Selected excerpt »
════════════════
Most actuators are not build to change their behaviour very fast. When the burner is turned on, it should run some time to get a good combustion and a clean burning process. When it is turned off, the motor and buffer should give some time to cool down before starting the burner again. To specify this behaviour the buffer control space has to option to add timers. A timer can be used to check if a transition from one running mode into another one is already acceptable. When it is, the transition can take place together with setting on or more timers.
In this example there are two timers: a onTimer specifying the delay after which the burner may be turned on again, the minimal off time. The offTimer specifying the delay when the burner may be turned off, after it has been turned on, the minimal burning time.
At the transition between two running modes, the set and block field can be used to specify the desired behaviour. The block field indicates which timers must have finished before it is allowed to make this transition. These timers block the transition until they are finished. The set field indicates which timers have to be set when the transition is actually made.
To model even more complex devices, it is possible to specify more than one actuator. Each with its own running modes and timers. The used commodities are shared between the actuators, to avoid duplicate definitions.
The behaviour of the actuators must be independent of each other. If they do influence each other’s behaviour then they should be modelled as a single actuator with a more complex set of running modes.
The only allowed influence is via the commodity. If for instance two actuators use the same commodity, in this example the commodity gas is used by the burner as well as the sterling engine, there could be set a maximum usage on the commodity. Running a single actuator at maximum capacity could result in more production than running both actuators at maximum capacity because there is not gas enough to run them both at the same time at maximum capacity.
This section contains a description for each data element that parameterises the buffer EFI. The first six subsections contain a UML representation and a parameter description of the six messages: registration, system description, update, target profile, usage forecast and allocation message.
Finally examples on how to use the buffer EFI are provided.
This message informs the energy app about the capabilities of this buffer appliance.
This class is derived from ControlSpaceRegistration and contains the registration items that are unique to a buffer.
| Attribute | Description |
|---|---|
fillLevelLabel |
A label in human readable format that is being used to refer to the fill level. E.g. tap water temperature. |
fillLevelUnit |
The unit that is applicable to this buffer. E.g. degrees Celsius. |
Actuators |
This attribute is being used to express the capabilities of all the actuators this buffer appliance has. E.g. a gas burner and a Stirling engine. |
Table 28: The attributes of the BufferRegistration class
This class describes the capabilities of an actuator within an appliance of the buffer category.
════════════════
Tasks to complete »
1. Please reproduce the passage on the buffer EFI from "At the transition" up to and including "avoid duplicate definitions.".
2. In the passage on the buffer EFI, what does the block field at a transition between running modes indicate?
3. Extend the passage on the buffer EFI, starting right after its final sentence.
════════════════
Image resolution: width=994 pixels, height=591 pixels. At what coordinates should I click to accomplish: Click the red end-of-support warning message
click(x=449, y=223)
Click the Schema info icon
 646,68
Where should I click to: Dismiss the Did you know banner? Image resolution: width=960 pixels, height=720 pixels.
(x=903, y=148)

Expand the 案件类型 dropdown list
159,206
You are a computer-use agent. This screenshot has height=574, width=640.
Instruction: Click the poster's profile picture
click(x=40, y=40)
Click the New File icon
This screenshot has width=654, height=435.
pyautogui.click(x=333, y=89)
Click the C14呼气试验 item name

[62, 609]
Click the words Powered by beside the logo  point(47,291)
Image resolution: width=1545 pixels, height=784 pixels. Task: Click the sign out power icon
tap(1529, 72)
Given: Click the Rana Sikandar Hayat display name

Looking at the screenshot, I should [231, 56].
════════════════
Written answers »
1.
At the transition between two running modes, the set and block field can be used to specify the desired behaviour. The block field indicates which timers must have finished before it is allowed to make this transition. These timers block the transition until they are finished. The set field indicates which timers have to be set when the transition is actually made.
To model even more complex devices, it is possible to specify more than one actuator. Each with its own running modes and timers. The used commodities are shared between the actuators, to avoid duplicate definitions.

2. It indicates which timers must have finished before the transition is allowed.

3.
| Attribute | Description |
|---|---|
actuatorId |
A unique identifier for this actuator. The identifier only has to be unique within the context of the appliance, therefore a simple integer suffices. |
actuatorLabel |
A human readable label for this actuator. E.g. Stirling engine. |
supportedCommodities |
This attribute contains information on the commodities that can be produced or consumed by the appliance. It is of the type CommoditySet. |
Table 29: The attributes of the ActuatorCapabilities class
This message describes the different running modes and their effect to the buffer appliance.
This class is derived from ControlSpaceUpdate and is used to bundle all updates from an appliance of the buffer category.
It does not have any additional attributes.
This class is derived from BufferUpdate and contains the actuators and the buffer leakage information.
| Attribute | Description |
|---|---|
bufferLeakage |
This attribute contains all the information on the leakage of this buffer. |
actuators |
This is a list of zero or more actuators which describes the behaviour of these actuators. |
Table 30: The attributes of the BufferSystemDescription class
This class approximates a function where the value is dependent on the fill level of the buffer. It implements a list of RangeElement<T> objects and can be used in that manner.
| Attribute | Description |
|---|---|
elements |
The fill level function is approximated by a table. An element corresponds to a table row. |
Table 31: The attributes of the FillLevelFunction class
This class contains a value that corresponds to a certain range of the FillLevelFunction<T>. The type with which the FillLevelFunction<T> is parameterized is being used as a parameter for RangeElement<T> and is the type of the value attribute.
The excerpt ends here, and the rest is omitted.